Sulla scia degli italianissimi Elvenking, anche gli SpellBlast propongono un Power Metal dalle tinte folkeggianti. Al contrario di Damnagoras e compagni, però, i sei bergamaschi preferiscono trattare tematiche legate alla cultura scandinava piuttosto che semplici leggende fantasy. Purtroppo queste vengono affrontate con una superficialità disarmante, sicuramente più debitrice dei Manowar che di Falkenbach o Moonsorrow. Certo, gli SpellBlast non sono peggio di molti altri complessi attualmente in circolazione, tuttavia è impossibile non storcere il naso di fronte ad una tale ostentazione di nomi e simboli.

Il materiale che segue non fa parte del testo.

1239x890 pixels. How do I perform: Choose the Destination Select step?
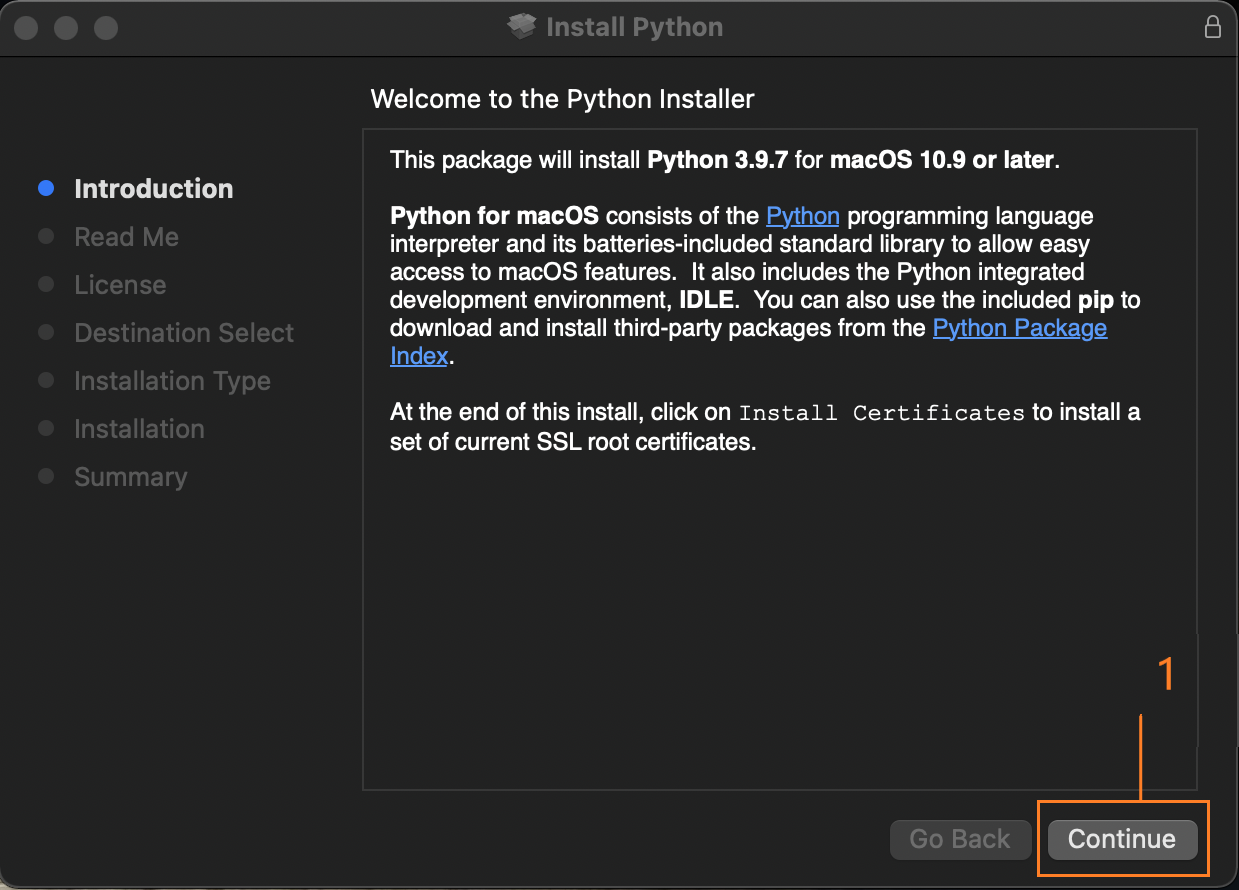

Purtroppo, ad accompagnare dei testi a tratti quasi imbarazzanti ci sono sonorità di qualità altrettanto bassa. Una produzione approssimativa non può che rendere ancor più evidente la carenza di idee e personalità in casa SpellBlast. Il sound dei sei lombardi si rifà in maniera palese ai già citati Elvenking, di cui però non vengono mantenute freschezza e vivacità. Le nove tracce di Horns Of Silence risultano soltanto un’accozzaglia di soluzioni scontate e banali, riprese a piene mani da una tradizione tutta italiana. La tanto decantata componente Folk del disco è ridotta qualche innesto tastieristico, obbiettivamente troppo poco (e mal realizzato) per arricchire un lavoro di questo tipo. Nemmeno la presenza di Damnagoras in veste di guest riesce a risollevare le sorti di un disco ormai destinato all’oblio.
Di Horns Of Silence si salva soltanto l’artwork, curato e degno di un’uscita ben più quotata. Il resto, purtroppo, è quasi tutto da scartare. Gli SpellBlast dovranno necessariamente rimboccarsi le maniche se vogliono riuscire ad emergere dal sottobosco Metal italiano, un sottobosco che, sia in ambito estremo che melodico, lascia ben poco spazio a dischi come Horns Of Silence.